- Required work: From the listing below, copy each line where "mode" occurs.

Information given section start

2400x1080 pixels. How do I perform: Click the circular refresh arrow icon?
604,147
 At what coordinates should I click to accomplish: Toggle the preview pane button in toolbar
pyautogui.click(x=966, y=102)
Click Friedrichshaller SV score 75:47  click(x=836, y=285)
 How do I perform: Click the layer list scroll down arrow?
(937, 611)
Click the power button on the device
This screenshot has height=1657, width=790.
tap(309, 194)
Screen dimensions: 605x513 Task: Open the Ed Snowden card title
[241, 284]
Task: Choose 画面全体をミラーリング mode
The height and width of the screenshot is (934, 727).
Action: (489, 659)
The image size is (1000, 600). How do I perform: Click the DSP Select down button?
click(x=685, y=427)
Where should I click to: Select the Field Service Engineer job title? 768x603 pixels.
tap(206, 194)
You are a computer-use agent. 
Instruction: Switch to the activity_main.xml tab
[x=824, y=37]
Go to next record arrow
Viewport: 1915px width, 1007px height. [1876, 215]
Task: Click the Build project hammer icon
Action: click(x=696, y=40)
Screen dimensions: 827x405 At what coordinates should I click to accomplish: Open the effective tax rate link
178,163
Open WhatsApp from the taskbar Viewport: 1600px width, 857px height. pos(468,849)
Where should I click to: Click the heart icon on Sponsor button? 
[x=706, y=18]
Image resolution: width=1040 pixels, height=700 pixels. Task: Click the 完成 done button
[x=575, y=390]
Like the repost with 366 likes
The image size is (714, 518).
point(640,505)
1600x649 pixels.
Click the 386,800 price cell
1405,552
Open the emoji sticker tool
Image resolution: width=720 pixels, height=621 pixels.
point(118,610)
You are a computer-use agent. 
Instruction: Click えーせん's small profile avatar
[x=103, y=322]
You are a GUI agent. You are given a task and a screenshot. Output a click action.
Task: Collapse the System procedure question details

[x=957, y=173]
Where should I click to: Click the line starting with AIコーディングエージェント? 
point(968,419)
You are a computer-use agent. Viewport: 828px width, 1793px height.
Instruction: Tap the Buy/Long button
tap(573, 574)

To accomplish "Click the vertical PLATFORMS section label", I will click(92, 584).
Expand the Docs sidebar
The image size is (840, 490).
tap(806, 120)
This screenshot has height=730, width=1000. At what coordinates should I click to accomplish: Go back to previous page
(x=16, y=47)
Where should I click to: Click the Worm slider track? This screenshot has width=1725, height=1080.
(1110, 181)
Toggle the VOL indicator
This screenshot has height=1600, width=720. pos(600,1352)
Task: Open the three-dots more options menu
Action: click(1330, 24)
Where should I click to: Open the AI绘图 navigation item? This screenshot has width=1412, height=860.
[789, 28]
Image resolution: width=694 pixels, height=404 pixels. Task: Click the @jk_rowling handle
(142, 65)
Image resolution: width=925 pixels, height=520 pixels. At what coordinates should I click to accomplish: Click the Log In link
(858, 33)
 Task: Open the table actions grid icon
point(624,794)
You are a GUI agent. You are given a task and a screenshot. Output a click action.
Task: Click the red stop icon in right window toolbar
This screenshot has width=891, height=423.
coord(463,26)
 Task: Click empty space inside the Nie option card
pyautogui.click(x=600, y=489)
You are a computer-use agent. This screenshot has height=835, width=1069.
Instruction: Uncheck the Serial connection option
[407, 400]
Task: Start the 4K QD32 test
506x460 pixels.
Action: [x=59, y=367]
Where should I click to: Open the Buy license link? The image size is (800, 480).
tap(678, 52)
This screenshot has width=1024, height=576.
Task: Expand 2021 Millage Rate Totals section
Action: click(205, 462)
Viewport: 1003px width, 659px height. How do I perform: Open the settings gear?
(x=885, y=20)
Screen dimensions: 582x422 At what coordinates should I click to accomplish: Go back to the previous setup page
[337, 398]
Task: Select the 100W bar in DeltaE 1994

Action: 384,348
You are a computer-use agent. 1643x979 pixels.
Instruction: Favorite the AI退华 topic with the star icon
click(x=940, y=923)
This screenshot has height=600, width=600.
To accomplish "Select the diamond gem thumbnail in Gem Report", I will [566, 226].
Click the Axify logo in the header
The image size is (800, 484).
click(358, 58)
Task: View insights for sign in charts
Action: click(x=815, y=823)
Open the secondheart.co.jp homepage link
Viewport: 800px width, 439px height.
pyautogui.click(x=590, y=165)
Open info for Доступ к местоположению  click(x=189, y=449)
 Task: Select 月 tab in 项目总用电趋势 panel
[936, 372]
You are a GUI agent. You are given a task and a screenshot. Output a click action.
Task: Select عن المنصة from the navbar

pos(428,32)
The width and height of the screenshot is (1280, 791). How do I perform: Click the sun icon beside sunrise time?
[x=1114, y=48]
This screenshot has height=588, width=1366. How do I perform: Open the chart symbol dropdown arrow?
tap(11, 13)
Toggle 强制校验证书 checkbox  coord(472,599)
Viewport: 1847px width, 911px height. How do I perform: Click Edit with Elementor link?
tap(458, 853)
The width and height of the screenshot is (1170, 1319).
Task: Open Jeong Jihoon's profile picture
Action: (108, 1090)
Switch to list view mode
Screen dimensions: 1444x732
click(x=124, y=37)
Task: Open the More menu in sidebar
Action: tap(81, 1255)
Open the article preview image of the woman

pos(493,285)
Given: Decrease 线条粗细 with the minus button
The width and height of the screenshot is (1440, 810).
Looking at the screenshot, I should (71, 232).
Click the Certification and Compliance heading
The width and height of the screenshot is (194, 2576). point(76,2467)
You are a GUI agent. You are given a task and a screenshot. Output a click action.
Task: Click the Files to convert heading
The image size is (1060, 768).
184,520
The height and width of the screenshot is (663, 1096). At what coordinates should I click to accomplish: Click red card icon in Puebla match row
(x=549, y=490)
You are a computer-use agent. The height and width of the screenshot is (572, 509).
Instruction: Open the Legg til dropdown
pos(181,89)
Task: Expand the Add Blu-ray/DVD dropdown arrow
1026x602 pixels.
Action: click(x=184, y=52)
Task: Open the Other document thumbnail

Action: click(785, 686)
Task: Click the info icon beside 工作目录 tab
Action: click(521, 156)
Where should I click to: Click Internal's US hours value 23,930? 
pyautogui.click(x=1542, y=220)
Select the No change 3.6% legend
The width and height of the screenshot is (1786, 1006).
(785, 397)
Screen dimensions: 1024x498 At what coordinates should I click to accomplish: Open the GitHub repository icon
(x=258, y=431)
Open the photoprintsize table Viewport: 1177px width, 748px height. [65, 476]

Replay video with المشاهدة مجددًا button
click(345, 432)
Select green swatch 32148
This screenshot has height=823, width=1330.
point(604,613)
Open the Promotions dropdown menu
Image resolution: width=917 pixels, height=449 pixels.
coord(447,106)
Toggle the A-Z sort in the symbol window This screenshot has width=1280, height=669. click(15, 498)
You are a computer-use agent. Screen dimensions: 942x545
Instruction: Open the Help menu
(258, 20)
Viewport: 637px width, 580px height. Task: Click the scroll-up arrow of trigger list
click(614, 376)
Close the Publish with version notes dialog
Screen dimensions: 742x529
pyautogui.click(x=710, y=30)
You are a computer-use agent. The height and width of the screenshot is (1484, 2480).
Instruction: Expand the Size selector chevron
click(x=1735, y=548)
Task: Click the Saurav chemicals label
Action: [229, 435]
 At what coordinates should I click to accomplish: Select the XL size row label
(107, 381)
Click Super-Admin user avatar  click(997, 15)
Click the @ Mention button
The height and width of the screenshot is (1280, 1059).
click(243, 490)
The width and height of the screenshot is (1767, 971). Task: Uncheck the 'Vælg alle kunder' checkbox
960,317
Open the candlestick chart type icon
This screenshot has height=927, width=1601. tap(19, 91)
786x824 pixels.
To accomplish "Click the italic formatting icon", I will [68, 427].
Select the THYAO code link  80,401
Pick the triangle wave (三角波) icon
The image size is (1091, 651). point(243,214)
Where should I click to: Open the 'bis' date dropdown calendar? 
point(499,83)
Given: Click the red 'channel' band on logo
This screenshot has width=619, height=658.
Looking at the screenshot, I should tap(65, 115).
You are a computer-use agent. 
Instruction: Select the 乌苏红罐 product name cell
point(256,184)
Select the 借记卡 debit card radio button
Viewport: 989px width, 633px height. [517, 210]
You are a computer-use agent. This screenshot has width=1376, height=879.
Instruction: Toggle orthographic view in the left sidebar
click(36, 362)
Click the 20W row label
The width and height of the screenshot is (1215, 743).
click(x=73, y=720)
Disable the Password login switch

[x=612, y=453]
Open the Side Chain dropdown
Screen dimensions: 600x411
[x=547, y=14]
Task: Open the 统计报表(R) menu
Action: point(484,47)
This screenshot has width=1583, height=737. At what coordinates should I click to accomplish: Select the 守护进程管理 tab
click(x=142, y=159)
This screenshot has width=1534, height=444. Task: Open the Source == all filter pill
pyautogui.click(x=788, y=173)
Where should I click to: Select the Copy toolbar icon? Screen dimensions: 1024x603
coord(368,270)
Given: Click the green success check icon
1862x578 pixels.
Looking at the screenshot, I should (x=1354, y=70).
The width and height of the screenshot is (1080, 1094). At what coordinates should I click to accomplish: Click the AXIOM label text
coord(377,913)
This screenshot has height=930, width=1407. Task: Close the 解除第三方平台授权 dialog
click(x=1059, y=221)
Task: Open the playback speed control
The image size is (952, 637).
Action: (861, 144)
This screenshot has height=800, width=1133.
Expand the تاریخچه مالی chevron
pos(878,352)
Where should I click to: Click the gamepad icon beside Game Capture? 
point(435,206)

Information given section end

- Written solution:
Task: Choose 画面全体をミラーリング mode
Switch to list view mode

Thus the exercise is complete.